15:03 5 Febbraio 2024

Meteo 15 giorni: l’INVERNO proverà a salire in cattedra sull’Italia attorno a metà mese, tuttavia…

Dopo il transito dell'intensa perturbazione che interesserà la nostra Penisola nel fine settimana, le correnti potrebbero disporsi da nord-est indirizzando masse d'aria più fredda in direzione dell'Italia, con anche precipitazioni su alcune regioni. Vediamo gli scenari previsti dai modelli a medio e lungo termine.

Meteo 15 giorni: l’INVERNO proverà a salire in cattedra sull’Italia attorno a metà mese, tuttavia…

Sembra ormai assodata la fase perturbata, ma non fredda, che dovrebbe interessare la nostra Penisola tra il week-end e l’inizio della settimana prossima. Le mappe in nostro possesso evidenziano una perturbazione abbastanza vigorosa in grado di elargire molta pioggia oltre ad abbondanti nevicate sulle Alpi.

Passata questa fase turbolenta, sull’Italia potrebbe aprirsi un periodo più freddo comandato da correnti in prevalenza nord-orientali. Oltre al calo delle temperature avremo anche fenomeni che interesseranno essenzialmente il centro e il meridione.

La prima mappa è la media degli scenari del modello americano valida per martedi 13 febbraio:

Notiamo un tentativo di ponte tra l’alta pressione atlantica ed una seconda zona di alta pressione situata in sede scandinava. Sull’Italia e sull’Europa centrale prenderà piede un corridoio di correnti da nord-est che determinerà un calo termico e precipitazioni concentrate soprattutto al centro e al sud.
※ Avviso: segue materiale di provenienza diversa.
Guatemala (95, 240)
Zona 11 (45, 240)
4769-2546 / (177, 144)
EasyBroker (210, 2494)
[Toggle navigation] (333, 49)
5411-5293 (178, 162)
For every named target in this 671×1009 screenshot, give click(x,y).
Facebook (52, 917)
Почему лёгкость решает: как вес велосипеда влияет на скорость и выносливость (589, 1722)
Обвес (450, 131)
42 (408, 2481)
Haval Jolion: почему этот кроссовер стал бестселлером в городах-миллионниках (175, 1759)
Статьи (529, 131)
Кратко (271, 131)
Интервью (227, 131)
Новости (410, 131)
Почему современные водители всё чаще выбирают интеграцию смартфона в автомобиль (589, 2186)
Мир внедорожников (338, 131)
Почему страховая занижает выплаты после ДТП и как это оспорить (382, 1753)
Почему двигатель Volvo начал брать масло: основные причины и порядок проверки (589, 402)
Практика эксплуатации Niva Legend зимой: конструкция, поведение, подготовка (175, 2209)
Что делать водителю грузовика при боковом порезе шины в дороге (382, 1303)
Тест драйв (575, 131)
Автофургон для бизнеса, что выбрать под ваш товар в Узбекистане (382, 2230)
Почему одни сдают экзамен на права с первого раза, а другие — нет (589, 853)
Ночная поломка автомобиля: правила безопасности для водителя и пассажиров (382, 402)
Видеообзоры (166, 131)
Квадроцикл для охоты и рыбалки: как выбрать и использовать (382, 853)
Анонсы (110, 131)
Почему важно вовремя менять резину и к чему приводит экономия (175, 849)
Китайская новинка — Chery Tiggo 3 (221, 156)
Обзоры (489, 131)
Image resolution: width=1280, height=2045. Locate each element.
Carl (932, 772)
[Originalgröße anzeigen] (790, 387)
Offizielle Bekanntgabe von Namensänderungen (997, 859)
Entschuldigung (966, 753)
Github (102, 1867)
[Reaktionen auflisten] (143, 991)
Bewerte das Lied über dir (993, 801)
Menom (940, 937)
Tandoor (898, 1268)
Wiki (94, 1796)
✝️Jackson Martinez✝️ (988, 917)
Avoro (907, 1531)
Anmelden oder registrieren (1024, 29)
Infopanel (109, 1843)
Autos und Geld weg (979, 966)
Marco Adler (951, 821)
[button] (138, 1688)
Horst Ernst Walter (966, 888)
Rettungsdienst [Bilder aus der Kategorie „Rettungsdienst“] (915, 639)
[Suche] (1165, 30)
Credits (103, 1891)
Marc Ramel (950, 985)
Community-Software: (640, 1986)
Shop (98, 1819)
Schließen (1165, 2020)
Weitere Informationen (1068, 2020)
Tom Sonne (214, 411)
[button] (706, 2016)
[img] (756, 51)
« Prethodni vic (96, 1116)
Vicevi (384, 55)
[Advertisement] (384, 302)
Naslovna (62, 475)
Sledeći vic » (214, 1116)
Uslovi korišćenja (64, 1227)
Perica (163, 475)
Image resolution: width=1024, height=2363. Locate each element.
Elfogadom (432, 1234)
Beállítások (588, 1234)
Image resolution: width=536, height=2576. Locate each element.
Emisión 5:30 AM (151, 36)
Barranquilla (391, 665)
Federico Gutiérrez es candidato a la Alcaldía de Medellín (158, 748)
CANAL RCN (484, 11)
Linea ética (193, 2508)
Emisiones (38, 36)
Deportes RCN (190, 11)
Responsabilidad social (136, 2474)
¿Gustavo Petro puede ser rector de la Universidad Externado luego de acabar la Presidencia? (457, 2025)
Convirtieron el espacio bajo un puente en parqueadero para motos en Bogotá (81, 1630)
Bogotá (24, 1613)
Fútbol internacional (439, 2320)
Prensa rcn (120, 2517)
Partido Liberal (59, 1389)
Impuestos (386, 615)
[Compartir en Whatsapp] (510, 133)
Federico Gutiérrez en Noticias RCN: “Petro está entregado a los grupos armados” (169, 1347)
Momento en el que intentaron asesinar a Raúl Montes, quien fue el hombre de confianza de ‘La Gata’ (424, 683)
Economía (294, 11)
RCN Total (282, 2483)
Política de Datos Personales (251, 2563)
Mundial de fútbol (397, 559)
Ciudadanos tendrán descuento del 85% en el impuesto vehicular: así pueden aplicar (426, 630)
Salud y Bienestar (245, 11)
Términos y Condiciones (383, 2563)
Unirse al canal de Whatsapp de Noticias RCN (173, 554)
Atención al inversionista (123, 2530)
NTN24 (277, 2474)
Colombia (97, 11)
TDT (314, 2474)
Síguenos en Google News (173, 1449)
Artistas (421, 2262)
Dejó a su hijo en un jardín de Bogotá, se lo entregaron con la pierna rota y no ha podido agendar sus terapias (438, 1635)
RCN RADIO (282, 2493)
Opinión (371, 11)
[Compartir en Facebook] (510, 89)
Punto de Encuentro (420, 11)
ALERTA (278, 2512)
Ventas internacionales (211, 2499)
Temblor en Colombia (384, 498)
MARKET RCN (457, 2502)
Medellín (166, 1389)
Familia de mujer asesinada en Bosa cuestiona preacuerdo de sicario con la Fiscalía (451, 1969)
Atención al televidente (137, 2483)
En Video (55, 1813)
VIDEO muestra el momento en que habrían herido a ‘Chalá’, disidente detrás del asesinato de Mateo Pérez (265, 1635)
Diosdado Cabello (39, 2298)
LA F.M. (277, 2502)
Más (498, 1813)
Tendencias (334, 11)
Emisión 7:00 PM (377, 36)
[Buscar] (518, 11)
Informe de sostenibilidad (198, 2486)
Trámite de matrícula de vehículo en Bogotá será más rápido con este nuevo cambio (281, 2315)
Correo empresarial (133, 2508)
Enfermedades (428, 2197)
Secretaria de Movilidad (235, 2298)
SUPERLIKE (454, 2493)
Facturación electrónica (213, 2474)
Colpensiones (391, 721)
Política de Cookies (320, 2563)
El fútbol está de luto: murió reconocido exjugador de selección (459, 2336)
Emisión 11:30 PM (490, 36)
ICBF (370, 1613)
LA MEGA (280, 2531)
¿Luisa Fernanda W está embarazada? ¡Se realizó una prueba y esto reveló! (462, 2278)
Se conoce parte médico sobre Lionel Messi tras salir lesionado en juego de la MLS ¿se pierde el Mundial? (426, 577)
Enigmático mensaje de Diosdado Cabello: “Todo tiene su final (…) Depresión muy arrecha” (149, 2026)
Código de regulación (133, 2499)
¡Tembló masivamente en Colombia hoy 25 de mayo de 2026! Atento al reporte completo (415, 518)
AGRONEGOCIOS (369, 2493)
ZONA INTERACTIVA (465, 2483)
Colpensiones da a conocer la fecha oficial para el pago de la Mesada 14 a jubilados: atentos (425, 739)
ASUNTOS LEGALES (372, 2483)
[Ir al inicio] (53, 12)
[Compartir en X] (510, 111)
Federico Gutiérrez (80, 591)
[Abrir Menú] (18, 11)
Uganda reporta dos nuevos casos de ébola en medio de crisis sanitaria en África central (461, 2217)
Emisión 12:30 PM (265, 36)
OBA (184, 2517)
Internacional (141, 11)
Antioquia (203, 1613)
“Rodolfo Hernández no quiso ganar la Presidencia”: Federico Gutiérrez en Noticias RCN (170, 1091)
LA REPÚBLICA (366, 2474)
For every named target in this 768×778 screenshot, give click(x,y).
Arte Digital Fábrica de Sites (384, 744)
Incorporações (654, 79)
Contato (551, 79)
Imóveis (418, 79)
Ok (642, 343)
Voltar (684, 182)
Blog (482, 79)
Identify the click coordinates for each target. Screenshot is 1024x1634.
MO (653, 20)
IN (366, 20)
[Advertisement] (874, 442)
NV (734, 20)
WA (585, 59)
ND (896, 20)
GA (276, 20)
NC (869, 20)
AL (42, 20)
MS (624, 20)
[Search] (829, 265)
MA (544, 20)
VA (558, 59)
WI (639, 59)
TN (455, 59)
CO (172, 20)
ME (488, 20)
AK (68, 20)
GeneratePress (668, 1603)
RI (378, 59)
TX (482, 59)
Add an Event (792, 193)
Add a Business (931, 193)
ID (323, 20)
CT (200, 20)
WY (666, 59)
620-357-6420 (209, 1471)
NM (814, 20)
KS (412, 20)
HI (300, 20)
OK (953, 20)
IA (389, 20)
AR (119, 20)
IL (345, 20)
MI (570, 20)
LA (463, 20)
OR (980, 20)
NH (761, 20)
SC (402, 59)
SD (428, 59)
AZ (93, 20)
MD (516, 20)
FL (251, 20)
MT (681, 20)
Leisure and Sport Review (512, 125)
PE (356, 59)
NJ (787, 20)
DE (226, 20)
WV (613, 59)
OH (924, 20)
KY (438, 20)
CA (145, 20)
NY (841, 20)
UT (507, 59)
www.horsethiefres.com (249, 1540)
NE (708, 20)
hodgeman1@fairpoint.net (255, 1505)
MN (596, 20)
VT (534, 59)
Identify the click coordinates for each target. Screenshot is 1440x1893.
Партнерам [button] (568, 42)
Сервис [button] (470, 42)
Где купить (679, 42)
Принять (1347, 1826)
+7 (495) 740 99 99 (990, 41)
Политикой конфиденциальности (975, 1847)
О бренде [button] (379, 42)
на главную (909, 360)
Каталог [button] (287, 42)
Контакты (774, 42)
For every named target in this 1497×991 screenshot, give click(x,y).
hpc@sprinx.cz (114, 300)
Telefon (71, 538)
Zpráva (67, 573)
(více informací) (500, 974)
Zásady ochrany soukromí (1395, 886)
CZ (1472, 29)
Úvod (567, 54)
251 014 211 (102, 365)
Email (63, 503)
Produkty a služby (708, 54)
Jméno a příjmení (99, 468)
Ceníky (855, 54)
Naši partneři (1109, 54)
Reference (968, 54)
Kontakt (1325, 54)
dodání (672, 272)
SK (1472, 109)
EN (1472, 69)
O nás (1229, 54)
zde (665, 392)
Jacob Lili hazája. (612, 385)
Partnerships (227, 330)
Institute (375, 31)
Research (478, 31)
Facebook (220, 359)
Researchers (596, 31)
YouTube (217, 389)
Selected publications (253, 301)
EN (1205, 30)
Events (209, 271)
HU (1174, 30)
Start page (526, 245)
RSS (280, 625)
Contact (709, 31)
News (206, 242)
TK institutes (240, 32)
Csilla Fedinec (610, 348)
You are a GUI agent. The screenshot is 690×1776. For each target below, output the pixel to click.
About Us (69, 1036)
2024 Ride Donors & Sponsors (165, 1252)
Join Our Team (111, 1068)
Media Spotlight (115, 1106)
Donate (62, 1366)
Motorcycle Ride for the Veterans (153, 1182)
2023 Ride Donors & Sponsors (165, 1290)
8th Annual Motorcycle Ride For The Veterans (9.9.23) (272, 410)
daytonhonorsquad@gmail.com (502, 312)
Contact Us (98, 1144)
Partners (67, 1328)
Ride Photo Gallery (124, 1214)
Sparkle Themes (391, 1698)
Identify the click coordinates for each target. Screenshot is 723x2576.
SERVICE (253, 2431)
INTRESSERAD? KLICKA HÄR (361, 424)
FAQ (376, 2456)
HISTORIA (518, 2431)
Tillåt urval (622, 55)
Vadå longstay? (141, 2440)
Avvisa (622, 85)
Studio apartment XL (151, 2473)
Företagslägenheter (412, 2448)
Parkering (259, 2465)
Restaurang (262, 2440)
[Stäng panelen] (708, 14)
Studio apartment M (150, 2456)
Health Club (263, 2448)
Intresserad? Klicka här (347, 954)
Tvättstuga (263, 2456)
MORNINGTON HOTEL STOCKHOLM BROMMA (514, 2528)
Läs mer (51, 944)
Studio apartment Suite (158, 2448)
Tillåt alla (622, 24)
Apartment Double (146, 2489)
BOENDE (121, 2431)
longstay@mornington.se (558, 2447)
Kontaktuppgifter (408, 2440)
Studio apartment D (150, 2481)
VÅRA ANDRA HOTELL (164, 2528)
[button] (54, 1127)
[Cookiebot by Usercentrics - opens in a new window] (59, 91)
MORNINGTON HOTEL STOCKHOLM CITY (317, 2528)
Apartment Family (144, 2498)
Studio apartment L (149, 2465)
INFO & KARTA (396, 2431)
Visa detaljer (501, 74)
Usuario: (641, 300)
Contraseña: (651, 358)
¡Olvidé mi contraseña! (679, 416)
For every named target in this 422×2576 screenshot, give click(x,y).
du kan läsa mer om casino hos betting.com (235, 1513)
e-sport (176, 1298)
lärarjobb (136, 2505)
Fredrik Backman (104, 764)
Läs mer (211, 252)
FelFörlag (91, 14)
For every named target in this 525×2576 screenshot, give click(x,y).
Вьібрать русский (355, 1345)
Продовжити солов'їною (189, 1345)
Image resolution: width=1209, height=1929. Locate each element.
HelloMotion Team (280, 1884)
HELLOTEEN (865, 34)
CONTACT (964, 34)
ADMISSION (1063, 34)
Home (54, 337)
A tal proposito, vi mostriamo la mappa della probabilità di precipitazioni a scala italica valida per la medesima giornata, ovvero martedi 13 gennaio. Vi ricordiamo che: in blu probabilità di pioggia bassa (sotto al 25%), in verde medio-bassa (fra 25 e 50%), in giallo medio-alta (fra 50 e 75%) e in rosso alta o molto alta” (oltre il 75%).

Una buona notizia per il sud ed il versante adriatico che potrebbero rivedere piogge di un certo peso dopo un periodo secco piuttosto lungo. Anche la Sicilia e la Calabria riceveranno finalmente piogge degne di questo nome, un po’ meno invece la Sardegna. La neve potrebbe farsi finalmente vedere anche in Appennino a quote comunque da verificare.

Volgendo lo sguardo oltre si nota la probabile costruzione di un forte anticiclone su tutta l’Europa nord-orientale; l’aria fredda da est verrebbe di conseguenza pilotata verso la nostra Penisola, con un calo termico ancora più consistente specie al nord e al centro.

Le regioni del sud e del medio versante adriatico verrebbero interessate invece da fenomeni precipitativi più o meno consistenti con possibilità di neve nei settori appenninici anche a quote piuttosto basse.